> Exercise requirements
For the entries below, report the number of lines where the string "width" appears, and only that number.

(Collected data entries)
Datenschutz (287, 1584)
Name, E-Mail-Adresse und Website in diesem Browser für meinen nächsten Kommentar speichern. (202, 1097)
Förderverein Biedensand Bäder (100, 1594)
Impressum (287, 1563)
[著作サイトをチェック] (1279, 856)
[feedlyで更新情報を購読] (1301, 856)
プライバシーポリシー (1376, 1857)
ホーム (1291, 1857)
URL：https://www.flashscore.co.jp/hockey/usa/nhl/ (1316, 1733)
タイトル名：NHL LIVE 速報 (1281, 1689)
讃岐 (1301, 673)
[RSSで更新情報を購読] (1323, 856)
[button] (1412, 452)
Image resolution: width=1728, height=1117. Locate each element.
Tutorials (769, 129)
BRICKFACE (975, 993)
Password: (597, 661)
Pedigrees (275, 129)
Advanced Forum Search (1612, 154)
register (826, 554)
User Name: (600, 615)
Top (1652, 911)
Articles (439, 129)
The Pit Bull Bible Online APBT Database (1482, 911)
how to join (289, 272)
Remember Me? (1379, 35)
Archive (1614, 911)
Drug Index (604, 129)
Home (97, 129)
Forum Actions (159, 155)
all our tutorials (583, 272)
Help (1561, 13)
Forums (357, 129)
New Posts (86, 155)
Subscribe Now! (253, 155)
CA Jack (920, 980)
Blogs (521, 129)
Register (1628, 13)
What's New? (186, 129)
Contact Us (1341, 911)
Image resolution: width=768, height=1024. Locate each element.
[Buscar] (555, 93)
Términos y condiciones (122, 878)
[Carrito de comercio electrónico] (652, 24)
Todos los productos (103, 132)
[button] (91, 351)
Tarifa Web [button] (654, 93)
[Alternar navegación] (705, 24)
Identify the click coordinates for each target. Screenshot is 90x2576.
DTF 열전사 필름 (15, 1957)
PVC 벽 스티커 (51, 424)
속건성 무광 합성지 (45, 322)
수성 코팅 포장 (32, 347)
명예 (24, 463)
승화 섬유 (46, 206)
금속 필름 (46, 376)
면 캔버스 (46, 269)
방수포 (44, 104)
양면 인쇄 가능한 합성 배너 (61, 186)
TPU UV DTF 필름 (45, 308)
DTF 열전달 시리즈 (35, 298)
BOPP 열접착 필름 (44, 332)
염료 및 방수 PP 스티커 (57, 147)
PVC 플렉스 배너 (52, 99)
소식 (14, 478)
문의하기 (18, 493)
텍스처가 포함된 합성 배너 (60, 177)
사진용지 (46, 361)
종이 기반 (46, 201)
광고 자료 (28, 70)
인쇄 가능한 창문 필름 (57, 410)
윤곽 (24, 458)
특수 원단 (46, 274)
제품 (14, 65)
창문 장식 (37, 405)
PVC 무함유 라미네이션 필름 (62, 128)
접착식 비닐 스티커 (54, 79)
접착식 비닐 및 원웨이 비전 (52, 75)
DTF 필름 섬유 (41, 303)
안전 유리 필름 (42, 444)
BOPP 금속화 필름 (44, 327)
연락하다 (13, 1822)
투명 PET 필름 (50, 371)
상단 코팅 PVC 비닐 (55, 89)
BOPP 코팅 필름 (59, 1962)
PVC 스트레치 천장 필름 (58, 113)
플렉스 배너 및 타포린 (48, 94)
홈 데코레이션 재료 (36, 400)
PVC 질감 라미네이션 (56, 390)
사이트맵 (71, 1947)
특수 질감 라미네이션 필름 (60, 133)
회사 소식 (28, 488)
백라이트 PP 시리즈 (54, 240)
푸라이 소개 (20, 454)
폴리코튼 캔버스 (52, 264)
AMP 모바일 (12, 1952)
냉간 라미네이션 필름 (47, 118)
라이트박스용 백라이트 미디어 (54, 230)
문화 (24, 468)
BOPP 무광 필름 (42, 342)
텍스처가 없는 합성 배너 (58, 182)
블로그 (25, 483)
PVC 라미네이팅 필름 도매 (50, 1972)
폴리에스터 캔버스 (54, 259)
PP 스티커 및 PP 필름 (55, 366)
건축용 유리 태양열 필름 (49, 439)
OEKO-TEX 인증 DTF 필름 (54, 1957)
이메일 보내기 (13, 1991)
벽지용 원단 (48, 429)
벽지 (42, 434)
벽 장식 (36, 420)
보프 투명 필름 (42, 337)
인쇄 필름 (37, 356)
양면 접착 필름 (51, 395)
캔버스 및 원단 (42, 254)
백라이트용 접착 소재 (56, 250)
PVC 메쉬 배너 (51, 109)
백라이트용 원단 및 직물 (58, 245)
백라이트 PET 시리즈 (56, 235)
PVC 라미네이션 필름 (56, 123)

> Expected answer
2